* **SUPPLIED TEXT**:
%%

Manufacturers’ coupon-handling

Currently, some insurers will count manufacturer coupons for brand-name drugs in addition to what the enrollee pays in calculating their out-of-pocket outlays for deductible purposes. They may do so depending on laws in the various states in which they operate.

For example, take the scenario of a drug that costs $600, and the manufacturer provides a $400 coupon that can be used to reduce the cost of the drug and the enrollee pays $200 out of pocket. Currently, insurers will count the full $600 towards the deductible and out-of-pocket maximum.

The CMS’s proposed rule would allow insurers to only include the actual out-of-pocket expense for the enrollee when calculating how much of an out-of-pocket maximum has been satisfied.

What comes next

The comment period for the proposed regulations ended on Feb. 19, 2019, and the final rules could be out before summer. We will keep you posted once the new regulations are out.

Pharmacy Benefit Managers: A Brake on Rising Prescription Costs or a Cause of Them?

In 2017, spending on prescription drugs grew 11%, faster than any other category of health care spending, according to the U.S. Centers for Medicare and Medicaid Services.

The report cited increased use of new medicines, price increases for existing ones, and more spending on generic drugs as the reasons for this growth. Increasingly, though, observers of the health care system point to one player – the pharmacy benefit manager.

%%

* **EXERCISE REQUIREMENTS**:
- A) According to the prescription drug text, by what percentage did spending on prescription drugs grow in 2017?
- B) Write the next part of the prescription drug text, picking up right after its final sentence.

* **Dataset entries**:
%%

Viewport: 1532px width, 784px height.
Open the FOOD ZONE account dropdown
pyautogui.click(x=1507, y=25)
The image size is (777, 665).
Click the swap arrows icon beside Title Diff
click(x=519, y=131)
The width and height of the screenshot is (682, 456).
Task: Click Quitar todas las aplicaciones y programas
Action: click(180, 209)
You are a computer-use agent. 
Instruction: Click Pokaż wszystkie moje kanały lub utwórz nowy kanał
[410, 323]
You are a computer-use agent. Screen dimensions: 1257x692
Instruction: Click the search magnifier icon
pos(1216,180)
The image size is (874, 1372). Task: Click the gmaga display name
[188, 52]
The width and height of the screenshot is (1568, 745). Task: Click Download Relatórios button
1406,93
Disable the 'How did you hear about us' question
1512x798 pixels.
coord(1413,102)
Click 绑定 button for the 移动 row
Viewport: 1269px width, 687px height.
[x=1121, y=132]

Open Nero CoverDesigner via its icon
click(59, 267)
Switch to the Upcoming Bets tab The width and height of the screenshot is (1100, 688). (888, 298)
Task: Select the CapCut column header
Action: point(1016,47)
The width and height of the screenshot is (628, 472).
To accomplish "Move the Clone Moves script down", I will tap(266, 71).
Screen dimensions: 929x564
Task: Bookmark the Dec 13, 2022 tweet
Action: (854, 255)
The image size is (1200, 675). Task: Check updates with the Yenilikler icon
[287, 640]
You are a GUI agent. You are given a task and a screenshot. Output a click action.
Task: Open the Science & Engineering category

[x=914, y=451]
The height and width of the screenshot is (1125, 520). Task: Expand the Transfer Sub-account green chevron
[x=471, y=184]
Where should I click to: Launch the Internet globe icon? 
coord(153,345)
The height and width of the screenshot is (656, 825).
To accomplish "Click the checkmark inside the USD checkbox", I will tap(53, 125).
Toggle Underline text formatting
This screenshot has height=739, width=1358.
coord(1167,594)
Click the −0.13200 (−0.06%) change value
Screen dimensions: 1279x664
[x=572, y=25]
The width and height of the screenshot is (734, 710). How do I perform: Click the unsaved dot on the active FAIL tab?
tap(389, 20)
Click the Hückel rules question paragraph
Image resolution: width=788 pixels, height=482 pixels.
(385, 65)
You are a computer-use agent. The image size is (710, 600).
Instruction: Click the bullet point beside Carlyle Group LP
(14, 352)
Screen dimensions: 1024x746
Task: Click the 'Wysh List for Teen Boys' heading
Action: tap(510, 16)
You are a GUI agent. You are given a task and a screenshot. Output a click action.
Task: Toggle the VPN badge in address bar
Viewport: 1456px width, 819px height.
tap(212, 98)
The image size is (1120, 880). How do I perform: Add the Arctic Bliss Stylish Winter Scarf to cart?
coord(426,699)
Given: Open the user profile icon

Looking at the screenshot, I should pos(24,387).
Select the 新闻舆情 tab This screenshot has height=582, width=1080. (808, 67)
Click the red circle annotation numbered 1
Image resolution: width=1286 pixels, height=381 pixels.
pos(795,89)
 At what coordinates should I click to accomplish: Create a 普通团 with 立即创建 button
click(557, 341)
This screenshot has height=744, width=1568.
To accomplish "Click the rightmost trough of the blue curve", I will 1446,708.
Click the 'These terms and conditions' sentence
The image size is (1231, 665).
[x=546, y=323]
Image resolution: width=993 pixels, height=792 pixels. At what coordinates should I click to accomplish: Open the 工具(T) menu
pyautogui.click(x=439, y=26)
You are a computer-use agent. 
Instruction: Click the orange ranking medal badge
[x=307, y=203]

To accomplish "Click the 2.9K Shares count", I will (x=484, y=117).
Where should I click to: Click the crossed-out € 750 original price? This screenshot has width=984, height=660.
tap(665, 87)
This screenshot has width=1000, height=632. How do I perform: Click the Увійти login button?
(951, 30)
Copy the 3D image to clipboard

%%

* **ACTIVITY ANSWERS**:
- A) 11%

- B)
PBMs are intermediaries, acting as go-betweens for insurance companies, self-insured employers, drug manufacturers and pharmacies. They can handle prescription claims administration for insurers and employers, facilitate mail-order drug delivery, market drugs to pharmacies, and manage formularies (lists of drugs for which health plans will reimburse patients.)

A PBM typically has contracts with both insurers and pharmacies. It charges health plans fees for administering their prescription drug claims, and also negotiates the amounts that plans pay for each of the drugs.

At the same time, it creates the formularies that spell out the prices pharmacies receive for each drug on the lists. Commonly, the price the plan pays for a drug is more than the pharmacy receives for it. The PBM collects the difference between the two prices.

It can do this because the health plan does not know what the PBM’s arrangement is with the pharmacy, and vice versa. Also, a health plan does not know the details of the PBM’s arrangements with its competitors.

A PBM could charge one plan $200 for a month’s supply of an antidepressant, charge another plan $190 for the same drug, and pay the pharmacy $160. None of the three parties knows what the other parties are paying or receiving.

In addition, drug manufacturers, who recognize the influence PBM’s have over the market, offer them rebates off the prices of their products.

Questionable transparency

In theory, the PBMs pass these rebates back to the health plans, who use them to moderate premium increases. However, because these arrangements are also confidential, the extent to which these savings are passed back to health plans is unknown. Many observers believe that PBMs are keeping all or most of the rebates.

To fund the rebates, drug manufacturers may increase their prices. The CEO of drug-maker Mylan testified before Congress in 2016 that more than half the $600 priceof an anti-allergy drug used in emergencies went to intermediaries.

The PBMs argue that they help hold down drug prices by promoting the use of generic drugs and by passing on the savings from rebates to health plans and consumers.

They reject the notion that they are somehow taking advantage of health plans and pharmacies, pointing out that they are “sophisticated buyers” of their services. They also argue that revealing the details of their contracts would harm their ability to compete and keep prices low.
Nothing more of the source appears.